What is required – The expected output is an exact copy of each line from the line with "This screenshot has height=727, width=1139." through the end of the data below, with no pictures in it.

Material for the task –

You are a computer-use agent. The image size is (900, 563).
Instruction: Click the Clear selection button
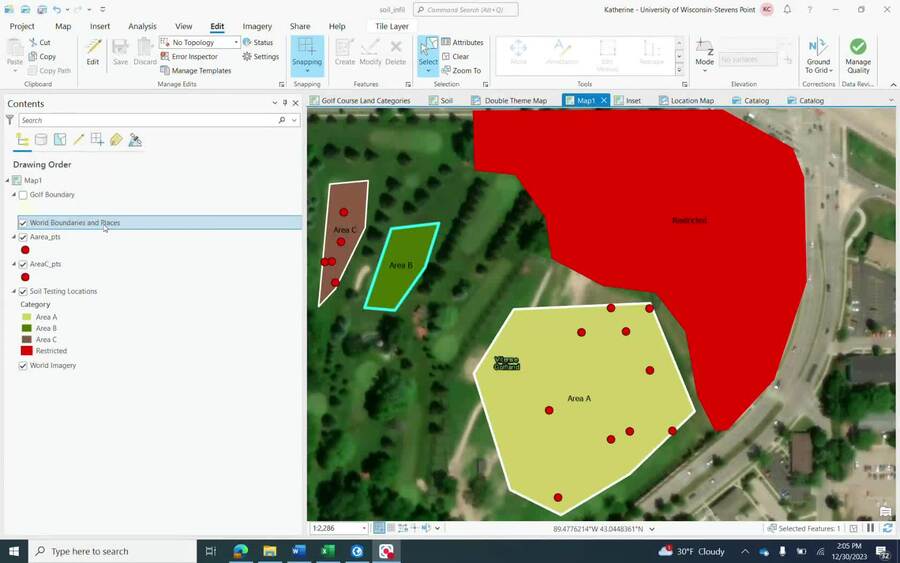coord(460,57)
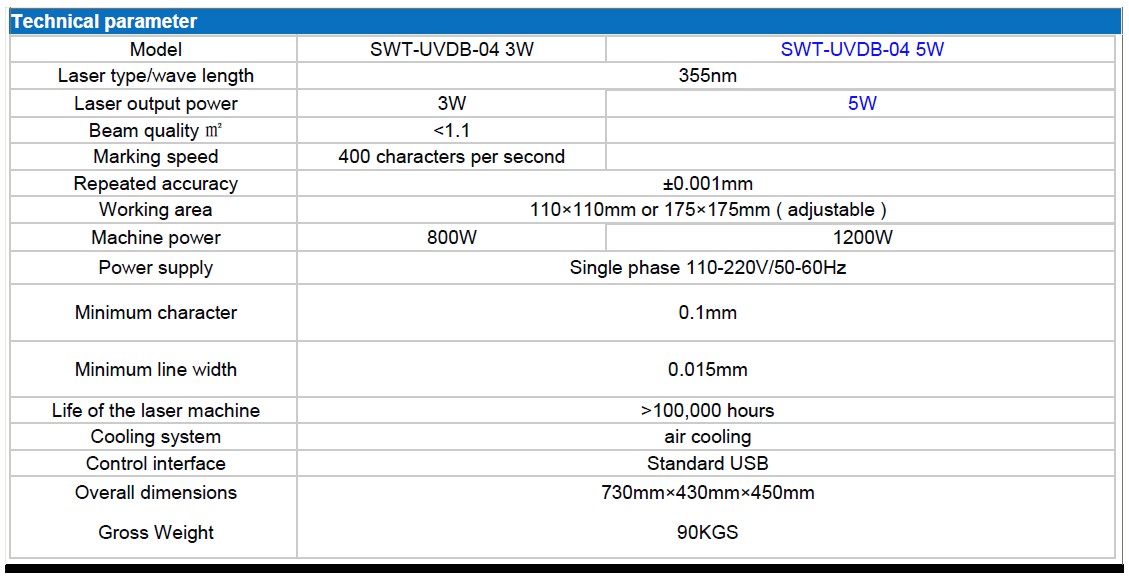Select the 90KGS gross weight value
This screenshot has width=1129, height=578.
[707, 533]
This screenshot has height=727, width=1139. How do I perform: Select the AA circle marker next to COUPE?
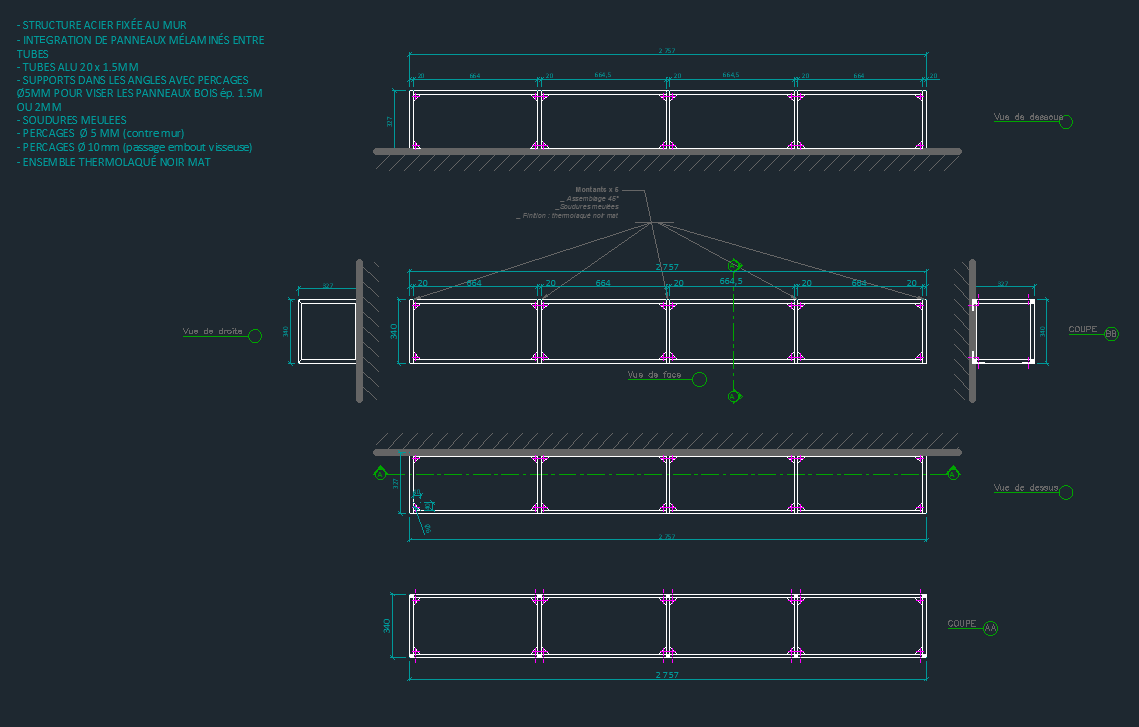(990, 628)
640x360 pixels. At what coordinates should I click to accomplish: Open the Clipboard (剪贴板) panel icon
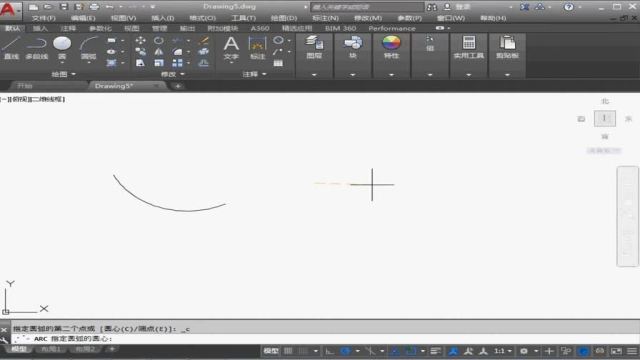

Solution for this problem –
This screenshot has height=727, width=1139. How do I perform: Select the AA circle marker next to COUPE?
(990, 628)
640x360 pixels. At what coordinates should I click to accomplish: Open the Clipboard (剪贴板) panel icon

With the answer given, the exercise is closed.